Dia mengambil duduk di tepian kasur untuk menjangkau tubuhku dengan mudah, kemudian yang kurasakan selanjutnya adalah usapan lembut yang terasa hangat di punggung.

Sejujurnya aku tidak bisa menerima penguatan semacam ini, karena pasti akan berujung sesak di dalam sana.

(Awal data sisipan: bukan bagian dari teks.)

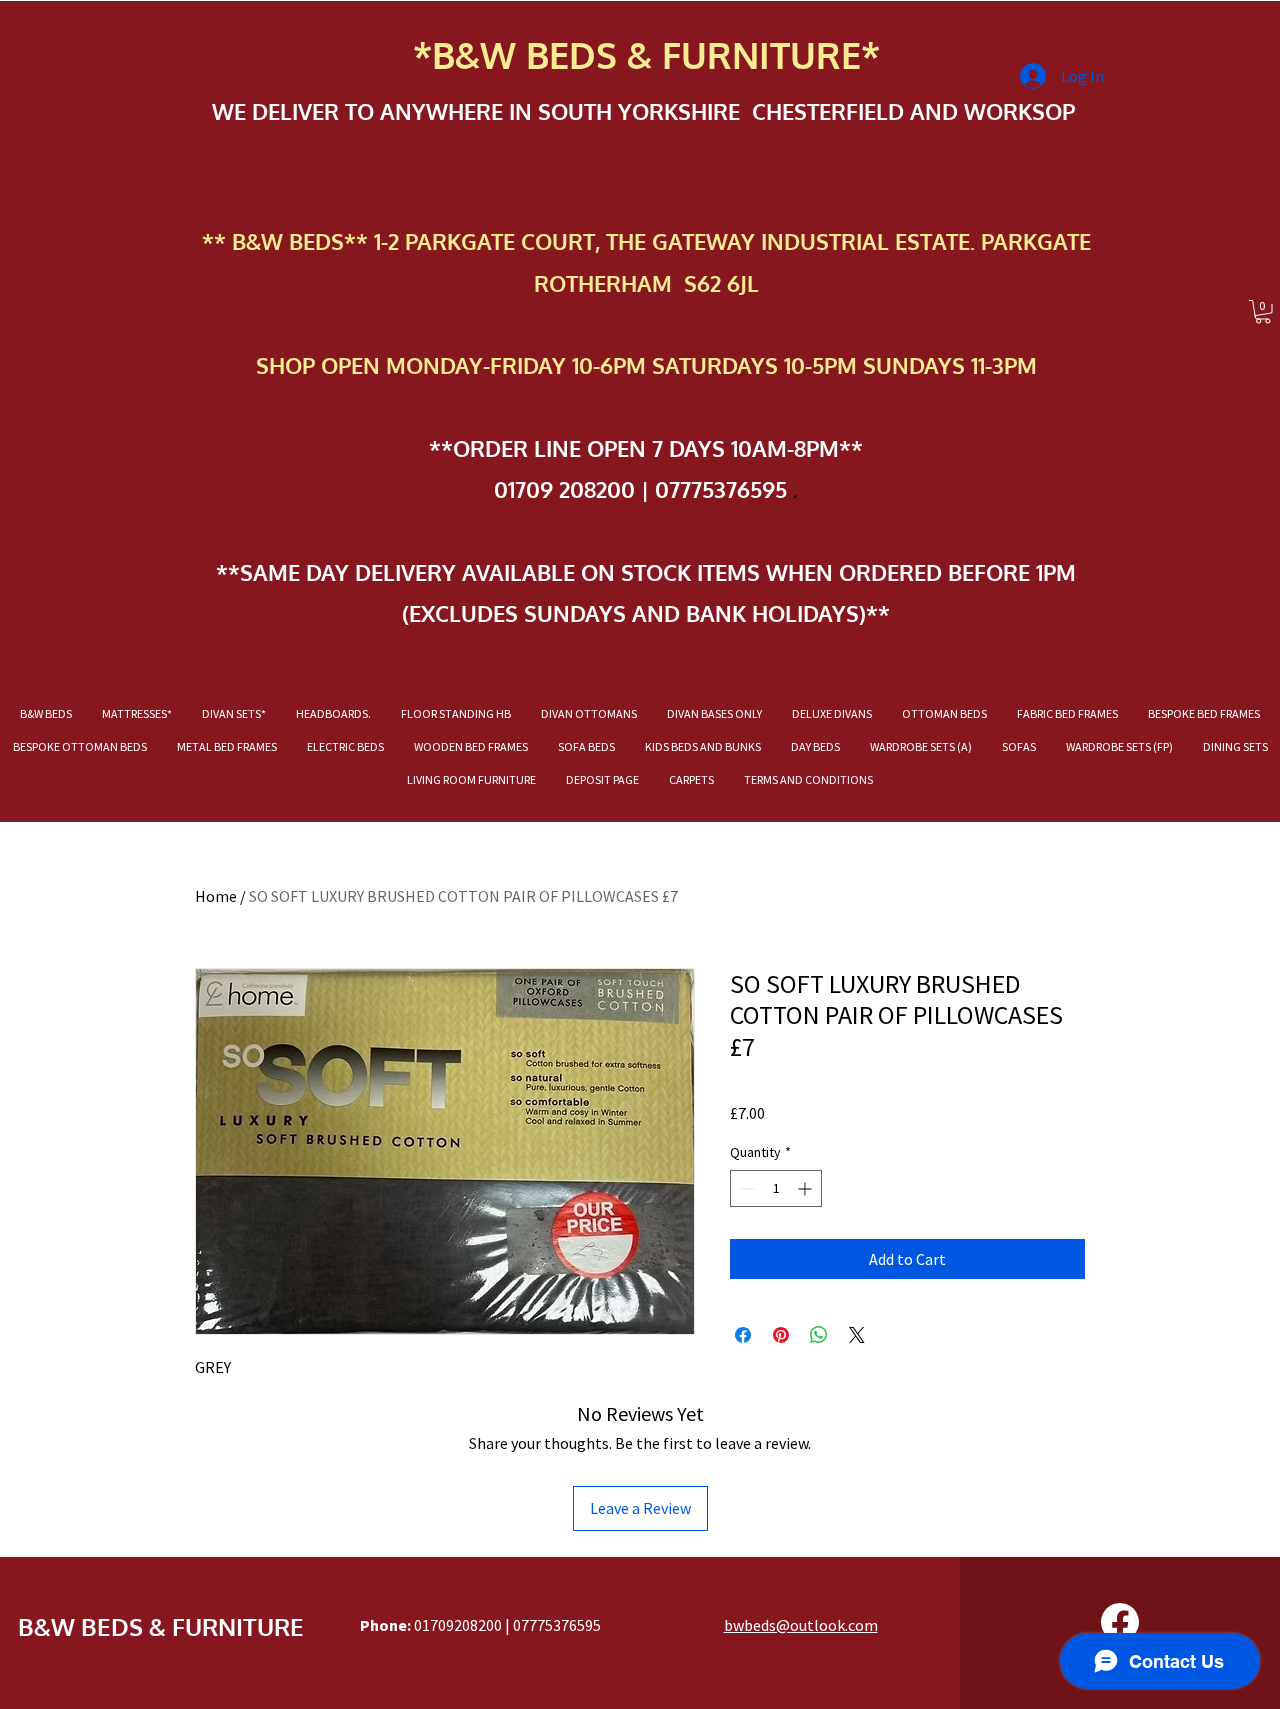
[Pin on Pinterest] (781, 1335)
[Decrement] (745, 1188)
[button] (1263, 312)
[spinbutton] (776, 1188)
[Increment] (806, 1188)
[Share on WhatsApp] (819, 1335)
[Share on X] (857, 1335)
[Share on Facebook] (743, 1335)
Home (216, 896)
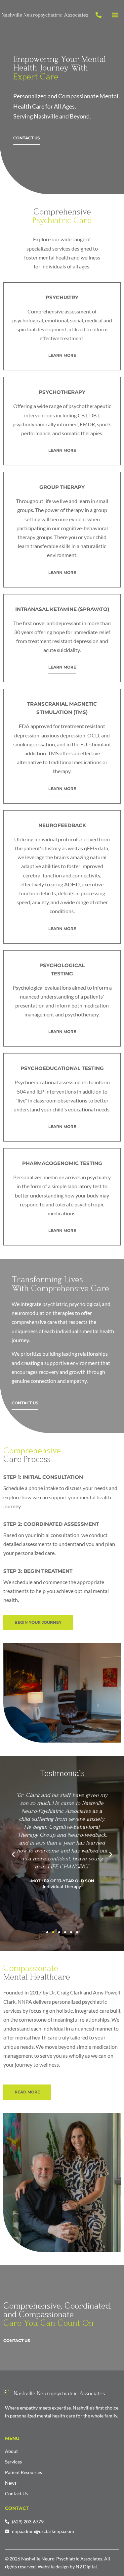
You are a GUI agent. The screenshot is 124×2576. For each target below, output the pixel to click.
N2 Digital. (87, 2566)
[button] (114, 15)
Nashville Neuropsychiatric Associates (59, 2393)
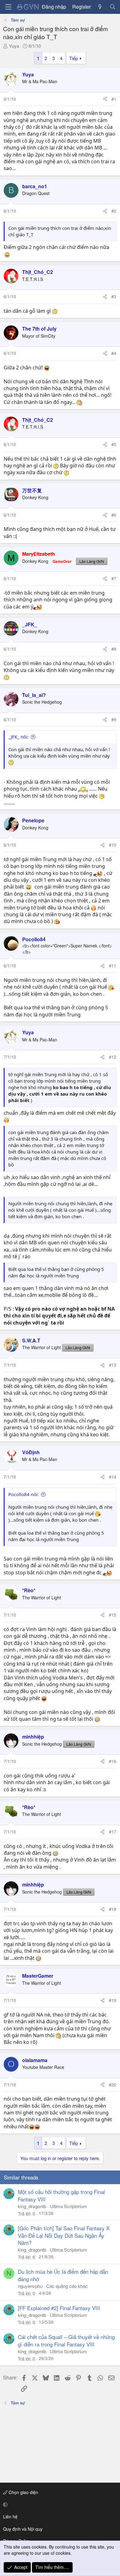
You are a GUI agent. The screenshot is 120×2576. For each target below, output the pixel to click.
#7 (113, 578)
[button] (59, 2504)
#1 (113, 99)
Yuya (14, 46)
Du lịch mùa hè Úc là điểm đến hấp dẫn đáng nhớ (63, 2275)
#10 (112, 845)
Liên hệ (10, 2516)
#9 (113, 719)
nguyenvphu (30, 2286)
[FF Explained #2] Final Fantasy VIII (59, 2308)
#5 (113, 444)
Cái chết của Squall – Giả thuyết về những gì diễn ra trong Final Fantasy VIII (66, 2340)
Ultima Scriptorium (68, 2206)
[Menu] (8, 7)
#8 (113, 649)
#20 (112, 2085)
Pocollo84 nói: (23, 1494)
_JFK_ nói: (18, 737)
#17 (112, 1832)
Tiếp (73, 58)
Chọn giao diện (22, 2492)
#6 (113, 515)
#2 (113, 211)
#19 (112, 2000)
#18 (112, 1909)
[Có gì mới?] (100, 6)
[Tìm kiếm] (112, 6)
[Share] (105, 99)
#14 (112, 1477)
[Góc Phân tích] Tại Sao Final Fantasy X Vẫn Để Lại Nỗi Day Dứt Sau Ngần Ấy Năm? (64, 2235)
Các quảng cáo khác (67, 2286)
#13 (112, 1365)
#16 (112, 1761)
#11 (112, 965)
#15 (112, 1615)
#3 (113, 296)
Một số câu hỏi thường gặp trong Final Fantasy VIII (61, 2195)
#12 (112, 1057)
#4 (113, 353)
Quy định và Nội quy (22, 2529)
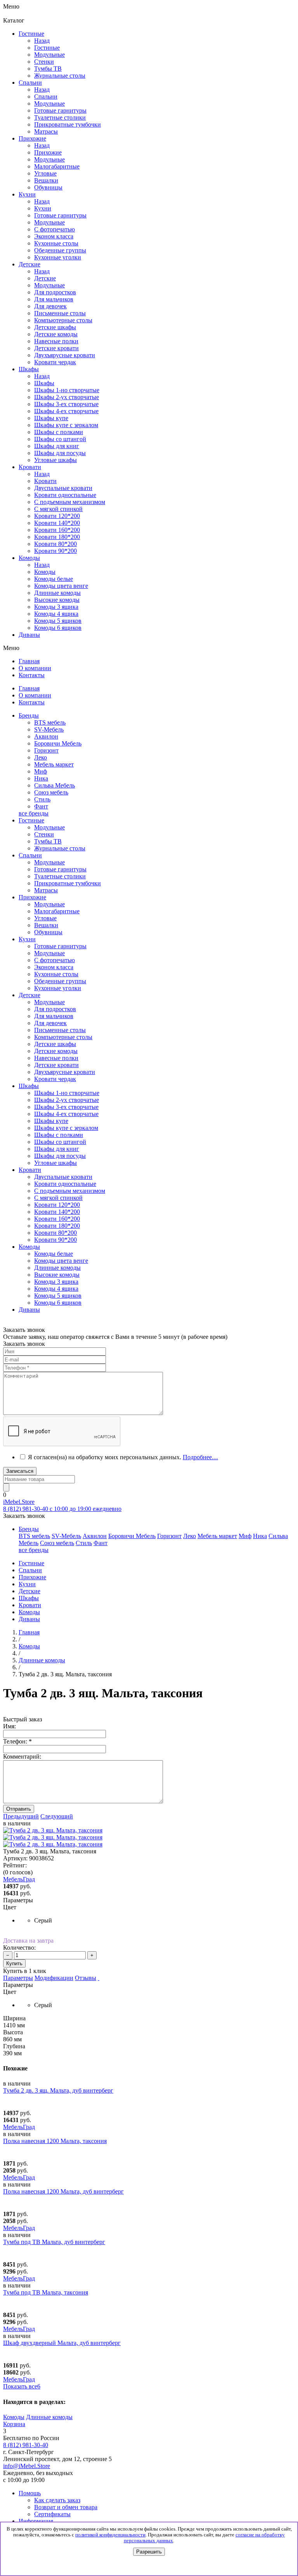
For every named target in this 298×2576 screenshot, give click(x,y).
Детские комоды (56, 1051)
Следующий (56, 1816)
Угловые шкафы (55, 460)
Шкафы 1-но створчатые (66, 390)
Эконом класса (53, 967)
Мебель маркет (54, 764)
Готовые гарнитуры (60, 869)
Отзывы (85, 1978)
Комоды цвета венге (61, 585)
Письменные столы (60, 1030)
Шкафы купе (51, 418)
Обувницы (48, 932)
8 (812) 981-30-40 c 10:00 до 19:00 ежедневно (62, 1508)
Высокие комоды (57, 599)
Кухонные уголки (57, 988)
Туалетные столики (60, 876)
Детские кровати (56, 1065)
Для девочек (50, 1023)
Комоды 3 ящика (56, 606)
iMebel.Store (19, 1501)
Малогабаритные (57, 911)
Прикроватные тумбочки (67, 883)
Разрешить (149, 2552)
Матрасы (46, 890)
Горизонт (46, 750)
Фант (41, 806)
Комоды (44, 571)
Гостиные (47, 47)
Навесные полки (56, 1058)
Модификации (54, 1978)
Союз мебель (51, 792)
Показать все (21, 2386)
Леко (40, 757)
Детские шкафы (55, 1044)
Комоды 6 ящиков (57, 627)
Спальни (45, 96)
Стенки (44, 834)
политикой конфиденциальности (110, 2535)
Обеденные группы (60, 981)
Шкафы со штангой (60, 439)
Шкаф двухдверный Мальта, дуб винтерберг (62, 2343)
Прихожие (48, 152)
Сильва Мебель (54, 785)
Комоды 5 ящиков (57, 620)
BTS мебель (50, 722)
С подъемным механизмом (69, 1190)
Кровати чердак (55, 1079)
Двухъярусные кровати (64, 1072)
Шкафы (44, 383)
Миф (40, 771)
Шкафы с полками (58, 432)
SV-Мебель (49, 729)
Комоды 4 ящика (56, 613)
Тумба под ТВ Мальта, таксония (45, 2292)
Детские (45, 278)
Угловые (45, 918)
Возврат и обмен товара (65, 2507)
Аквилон (46, 736)
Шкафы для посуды (60, 453)
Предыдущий (21, 1816)
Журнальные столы (59, 848)
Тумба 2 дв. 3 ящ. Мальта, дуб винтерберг (58, 2090)
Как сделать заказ (57, 2500)
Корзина (14, 2424)
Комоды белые (53, 578)
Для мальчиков (53, 1016)
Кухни (42, 208)
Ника (41, 778)
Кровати (45, 481)
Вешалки (46, 925)
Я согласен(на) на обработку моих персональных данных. (123, 1457)
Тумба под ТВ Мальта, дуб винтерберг (54, 2242)
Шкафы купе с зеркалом (66, 425)
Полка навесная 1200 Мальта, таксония (55, 2141)
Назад (42, 40)
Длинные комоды (57, 592)
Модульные (49, 827)
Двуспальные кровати (63, 1176)
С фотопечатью (54, 960)
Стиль (42, 799)
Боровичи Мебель (57, 743)
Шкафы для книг (56, 446)
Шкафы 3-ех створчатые (66, 404)
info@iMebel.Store (26, 2466)
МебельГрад (19, 2127)
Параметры (18, 1978)
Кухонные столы (56, 974)
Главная (29, 1632)
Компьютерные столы (63, 1037)
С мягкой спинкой (58, 1197)
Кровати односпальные (65, 1183)
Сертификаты (52, 2514)
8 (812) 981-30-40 (25, 2445)
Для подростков (55, 1009)
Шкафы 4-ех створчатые (66, 411)
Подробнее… (200, 1457)
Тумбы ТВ (48, 841)
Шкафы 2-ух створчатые (66, 397)
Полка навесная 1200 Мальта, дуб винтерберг (63, 2191)
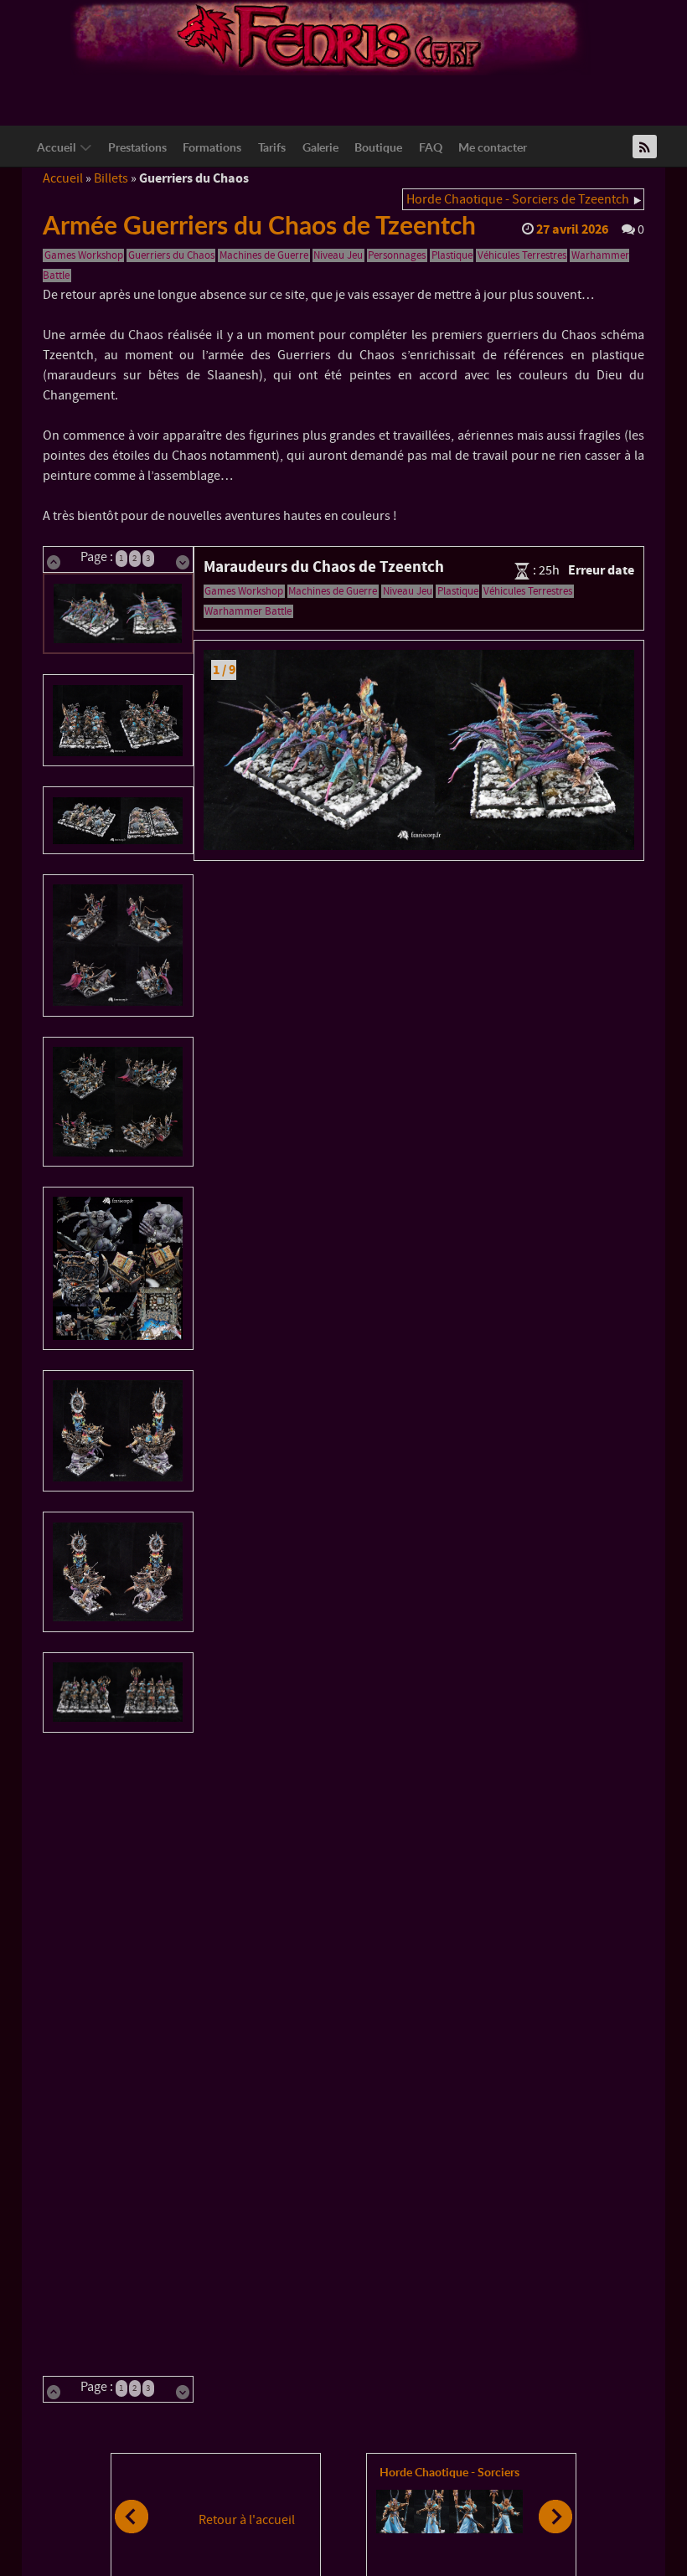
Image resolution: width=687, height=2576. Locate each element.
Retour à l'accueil (247, 2520)
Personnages (397, 255)
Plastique (452, 255)
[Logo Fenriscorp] (331, 36)
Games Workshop (83, 255)
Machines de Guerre (264, 255)
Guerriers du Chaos (171, 255)
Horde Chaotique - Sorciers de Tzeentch (517, 199)
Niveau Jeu (338, 255)
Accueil (63, 178)
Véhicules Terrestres (522, 255)
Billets (111, 178)
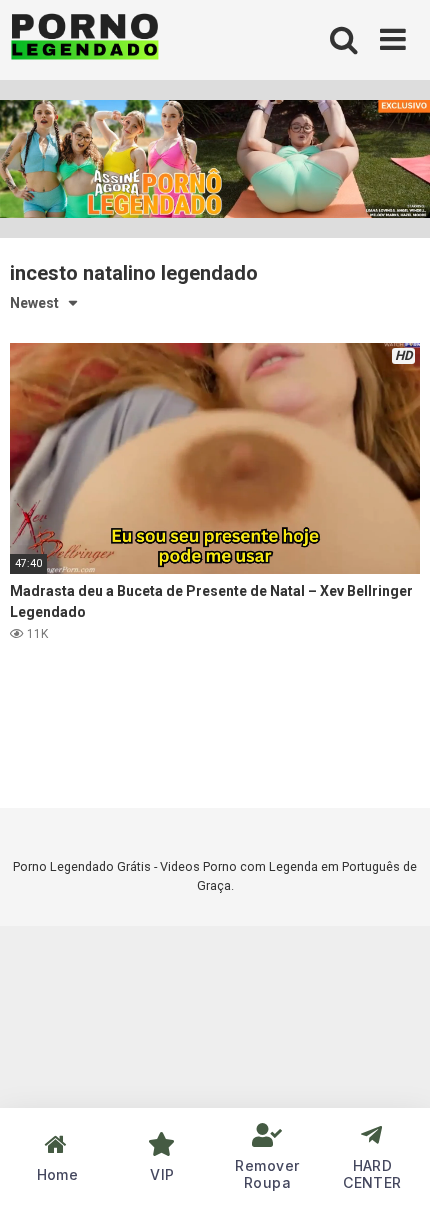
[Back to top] (393, 1185)
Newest (34, 303)
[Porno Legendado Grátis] (85, 40)
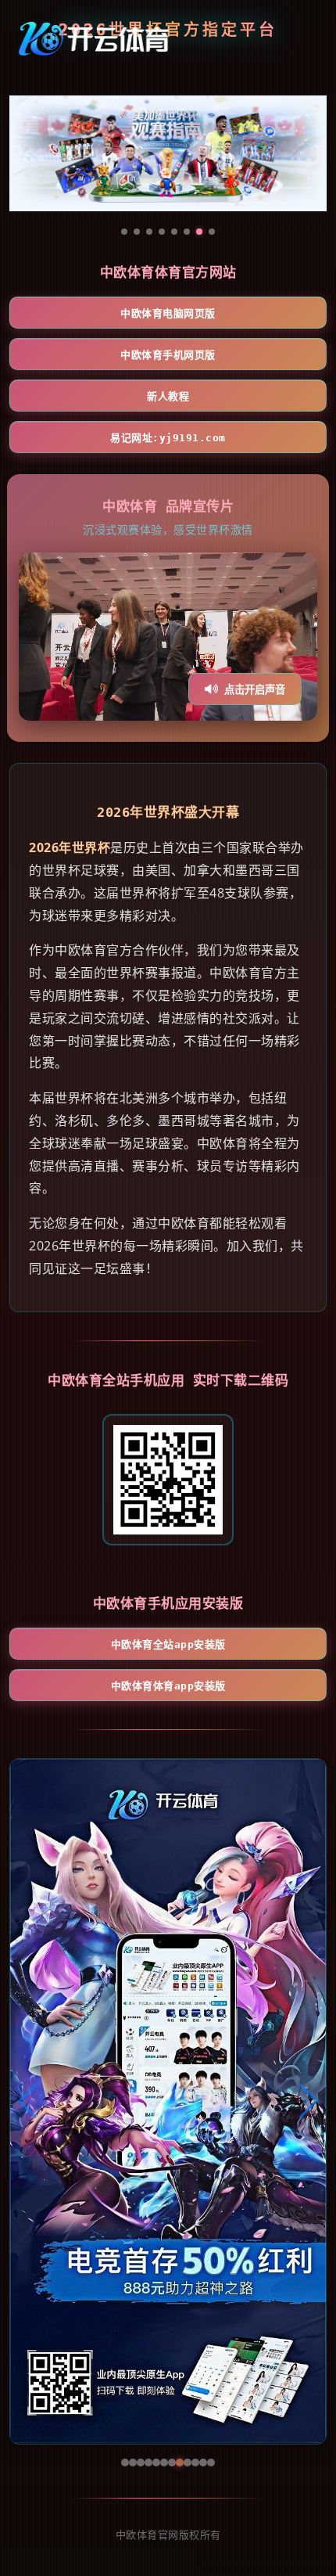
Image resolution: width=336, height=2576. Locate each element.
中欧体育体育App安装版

"Cucu nenek yang tampan ini, kenapa semakin kurus?"
Tanya Nenek dengan suara bergetar. Aku tahu semua orang di rumah ini terluka-

Sudah seminggu rasanya pola hidupku sangat berantakan, melupakan sekolah, teman-teman, jam makan, jam bangun, lupa sekolah. Bisa dikatakan aku hanya hidup dan menunggu hari berganti.

Tapi sayangnya, untuk baik-baik saja hanya mengandalkan waktu saja tidak cukup.

"Semua makanan jadi hambar" ucapku diiringi dengan sedikit intonasi gurauan. Aku tahu semua orang sama terluka. Bedanya,
-hanya aku yang tidak mengetahui apa-apa hingga detik ini.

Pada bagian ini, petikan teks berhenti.